В это невозможно было поверить, но проклятая застежка не открывалась, на ней были две огромные кнопки, которые надо было одновременно нажать, он проделывал это сотню раз, и она всегда идеально открывалась — немецкая застежка, специально разработанная лучшими в мире инженерами, потому что всем известно, что немцы — лучшие в мире инженеры, застежка, прошедшая самые невероятные тесты, сертифицированная международной комиссией, и тем не менее эта проклятая застежка не открывалась.
Ни в какую.
Данило сказал себе, что должен сохранять спокойствие, что не должен паниковать, сейчас она откроется, но ужас в глазах Лауры и ее сдавленное сипение сводили его с ума, он готов был разорвать эти ремни зубами, но терять спокойствие было нельзя. Тогда он закрыл глаза, чтобы не видеть гибнущую дочку, и продолжал жать, тянуть, возиться с застежкой, в то время как малышка металась в агонии, но все впустую. Он попробовал вытащить ее из кресла, но ничего не вышло, тогда он с воплем ухватился за эту проклятую штуковину, но ремни безопасности крепко держали пластмассовый остов.
"Надо поднять ее за ноги. Поднять за ноги и потрясти..."

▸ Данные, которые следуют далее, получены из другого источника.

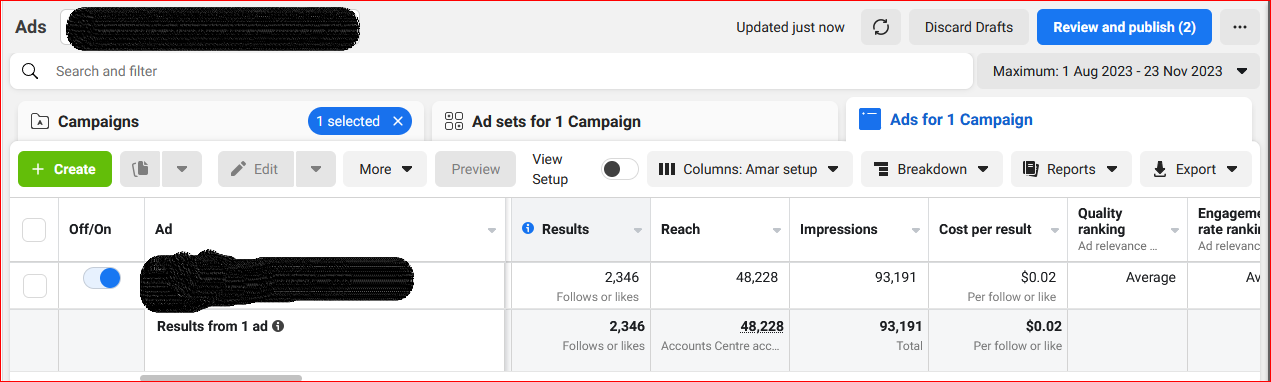
Task: Click the Discard Drafts button
Action: click(968, 27)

Но как, если он не мог ее вытащить?
Тогда, вдыхая запах зеленых яблок, он засунул свои толстые пальцы в рот дочери, которая, внезапно ослабев и обмякнув, уже не билась, и попытался найти застрявшую в глубине трахеи крышку. Подушечками пальцев он нащупал ее язычок, надгортанник, миндалины, но крышки там не было.
Лаура больше не двигалась. Головка упала на грудь, а руки свисали по бокам сиденья.
Да, он знал, что должен сделать. Как он раньше не подумал? Он должен проколоть ей горло, тогда воздух... Но чем?